Tal como comentábamos hace poco, Jan Frodeno se ha hecho con el segundo puesto en el Premio al Mejor Deportista Alemán del año, por detrás del gimnasta Fabian Hambüchen. Con la excusa, la revista especializada SportsBild les ha entrevistado a ambos.

Comienza Frodeno respondiendo a la pregunta de «a quién llamó al terminar la prueba de Kona«. El alemán es poco original en este sentido: a sus madre. Su esposa Emma estaba a diez metros esperándole tras su entrada en meta, pero después, con ya todo calmado, habló con sus padres, que no pudieron trasladarse hasta Hawaii por la dificultad del viaje.

Después,  habla de todas las felicitaciones que tiene pendientes de responder: aunque reconoce no ser un usuario habitual de Facebook, donde «el número de notificaciones es abrumador», su mayor preocupación son los 16.000 correos que tiene sin responder. Y creciendo. Una barbaridad.

A partir de ahí habla del tema alimentación. En primer lugar, su porcentaje de grasa, que en algún momento ha llegado a ser del tres por ciento, aunque reconoce que eso no es sano. En periodo competitivo, el doble Campeón del Mundo de Ironman habla de un cinco o un seis por ciento, que ya de por sí, para el resto de los mortales (e incluso para triatletas de alto nivel) es bajísimo.
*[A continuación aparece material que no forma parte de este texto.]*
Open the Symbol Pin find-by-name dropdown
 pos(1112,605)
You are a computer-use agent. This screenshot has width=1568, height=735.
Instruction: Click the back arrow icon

Después, el tema de la comida. Qué es lo que le gusta comer después de una prueba de este calibre. «Una buena pizza siempre va bien. También me gusta una botella de buen vino tinto. En mi caso es de lo más normal: durante ocho horas de carrera me tomo 24 geles de puro azúcar, más la cocacola, las bebidas deportivas y demás. Así que en tres o cuatro semanas no puedo ver nada dulce. Prefiero la comida picante y grasa».